Scrap Chess Games with R
Wanting to stay abreast of recent developments in chess openings theory, I was looking for a database of the most recent high-level chess games. ChessBase GmbH offers the ‘Mega Database 2021’ but the price point is too high for me. The Week in Chess is a free weekly publication in two parts, a text and a games section with a round of the most important chess of the previous week. An archive of all editions is made available by the TWIC curator, Mark Crowthe.
Downloading, unzipping and combining the 400+ files (going back to 2012) by hand would take a long time.

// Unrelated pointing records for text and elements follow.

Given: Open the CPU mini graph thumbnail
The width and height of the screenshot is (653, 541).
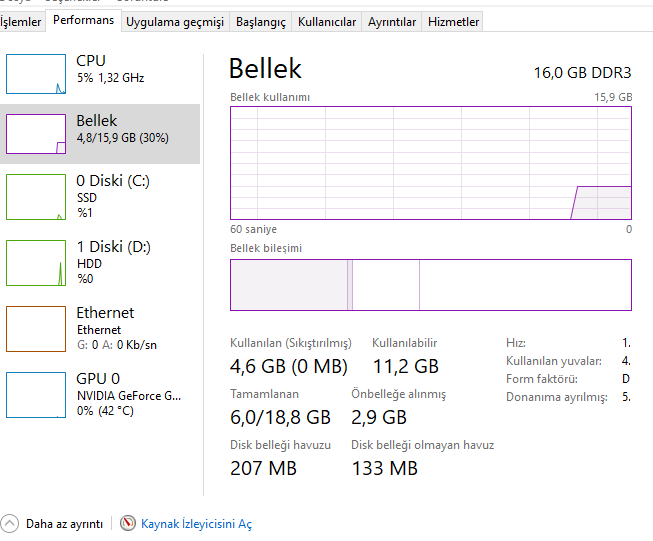Looking at the screenshot, I should [x=36, y=74].
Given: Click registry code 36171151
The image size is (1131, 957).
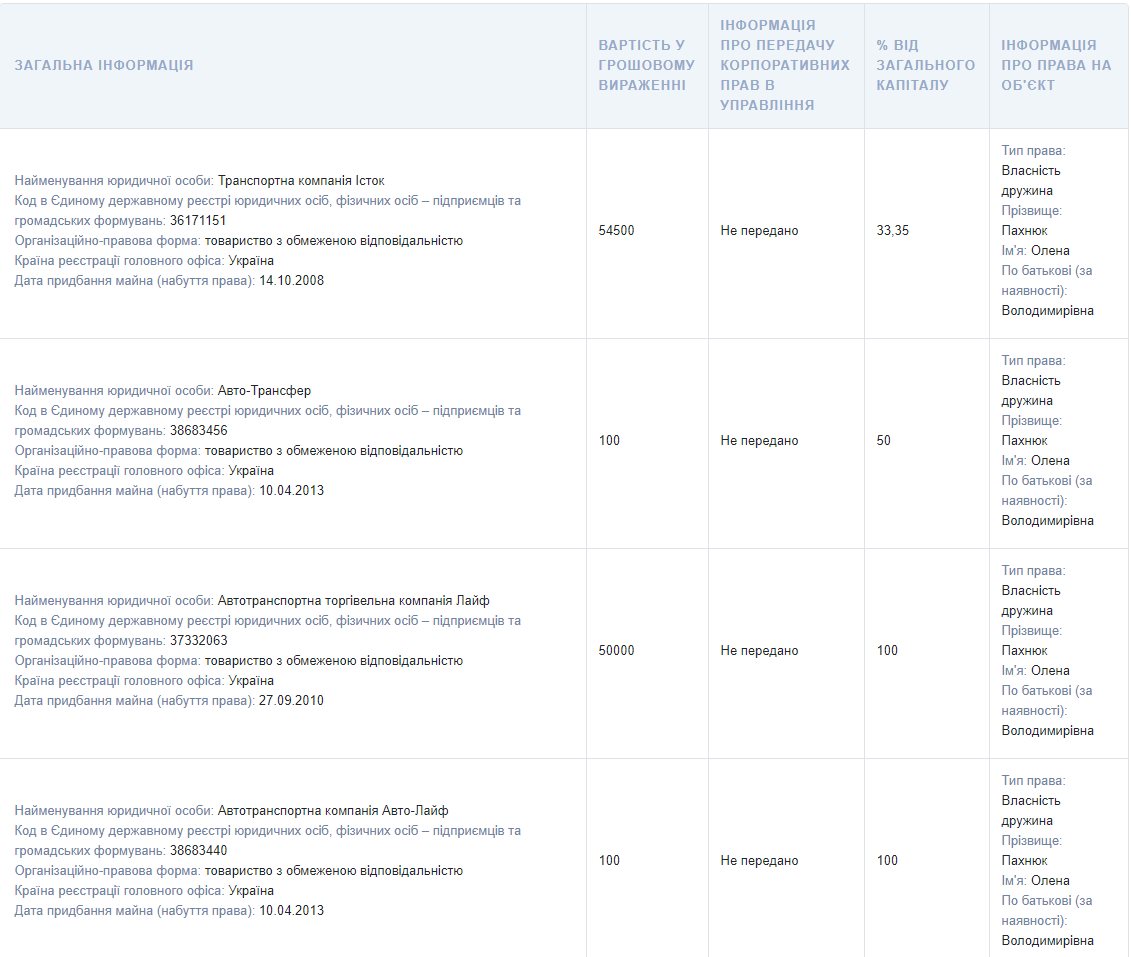Looking at the screenshot, I should (x=198, y=221).

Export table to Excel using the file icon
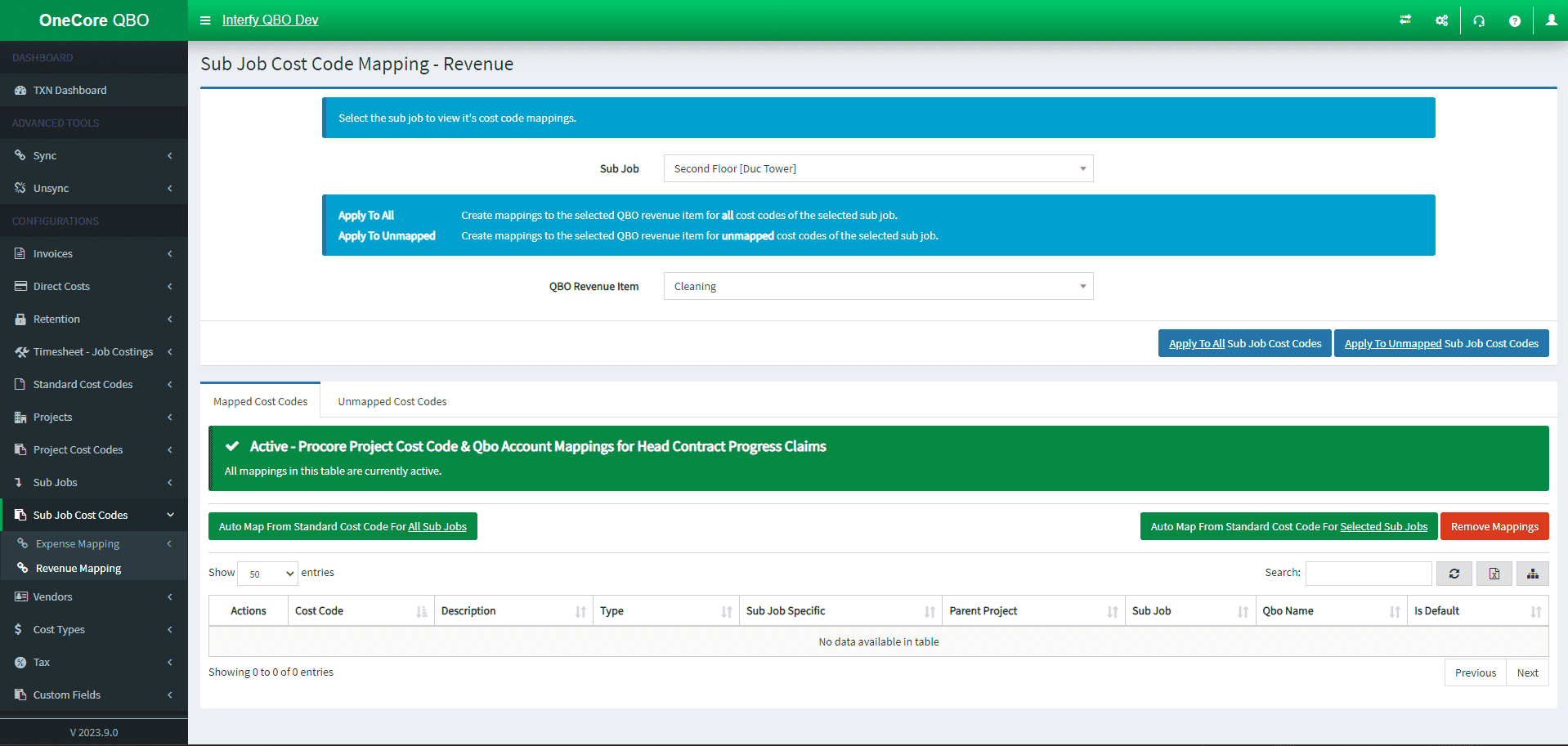coord(1493,573)
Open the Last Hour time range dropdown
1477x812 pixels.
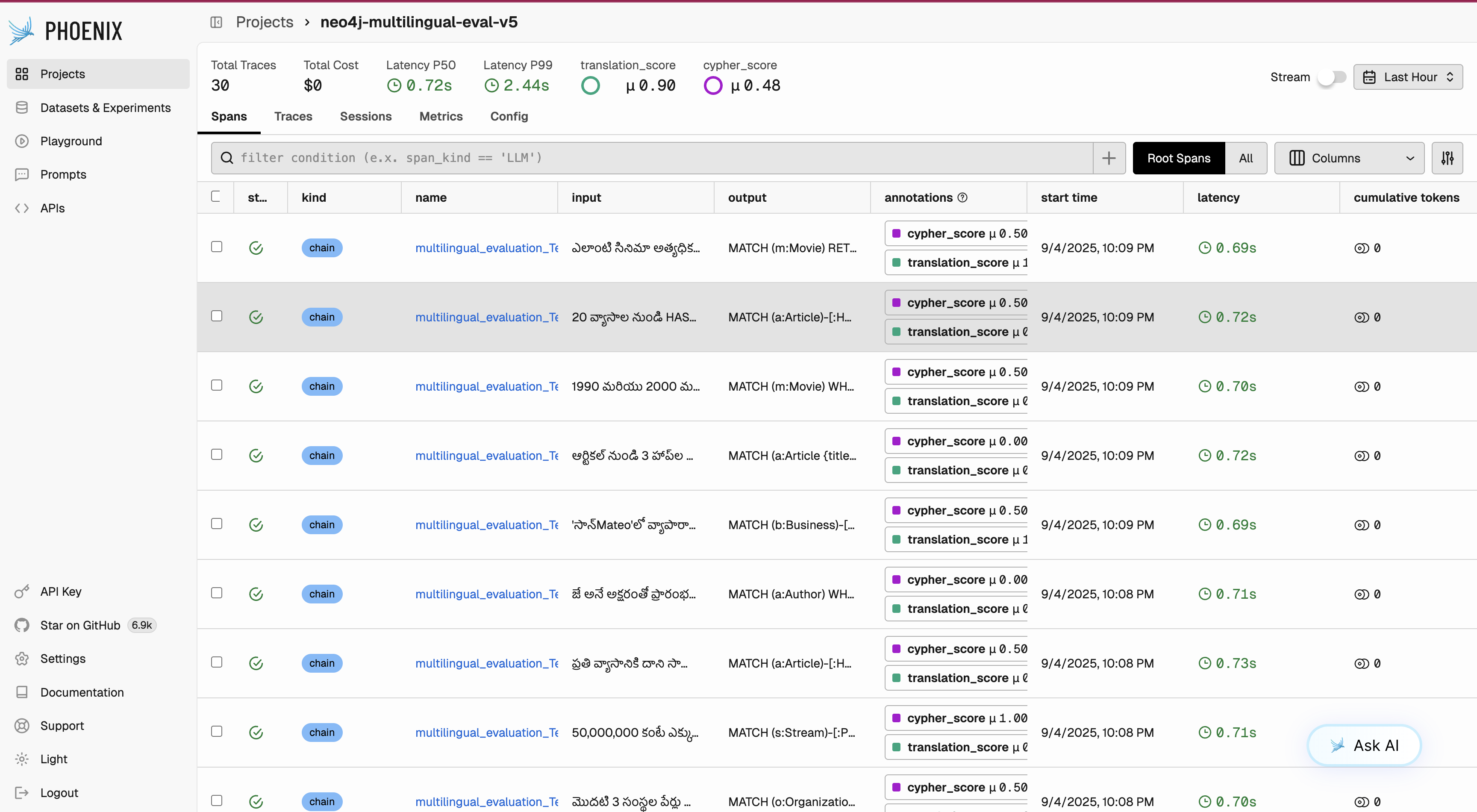click(1408, 77)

Fortunately R can automate the downloading while unzipping and merging can be done with a few command lines instructions.
The R code below lists all zipped files that can be found in the archive page before downloading them using the rverst
package.
library(tidyverse)
library(rvest)
library(stringr)
pgn_list <- read_html("https://theweekinchess.com/twic") %>%
html_nodes("a") %>% # find all links in the page
html_attr("href") %>% # get the url of those links
str_subset("\\g.zip") # remove links that are not pgn
# download all files in working directory
walk2(pgn_list,
basename(pgn_list),
download.file,
mode = "wb")
With macOS’s Terminal, these commands will unzip all files before merging them into a unique file.
# replace "/Users/olivier/Documents/Vrac/Echecs"
# with your working directory
cd /Users/olivier/Documents/Vrac/Echecs
find ./ -name \*.zip -exec unzip {} \;
rm -f *.zip
cat *.pgn > twic_merged.pgn
The resulting file, which combines all games, can be opened with any chess software (I use HIARCs Chess Explorer). Please note that the final file is a hefty size ranging from 1 to 2 Gb and might be too large to handle on your laptop. You can always remove some of the older files/games before performing the final merge. Enjoy the games!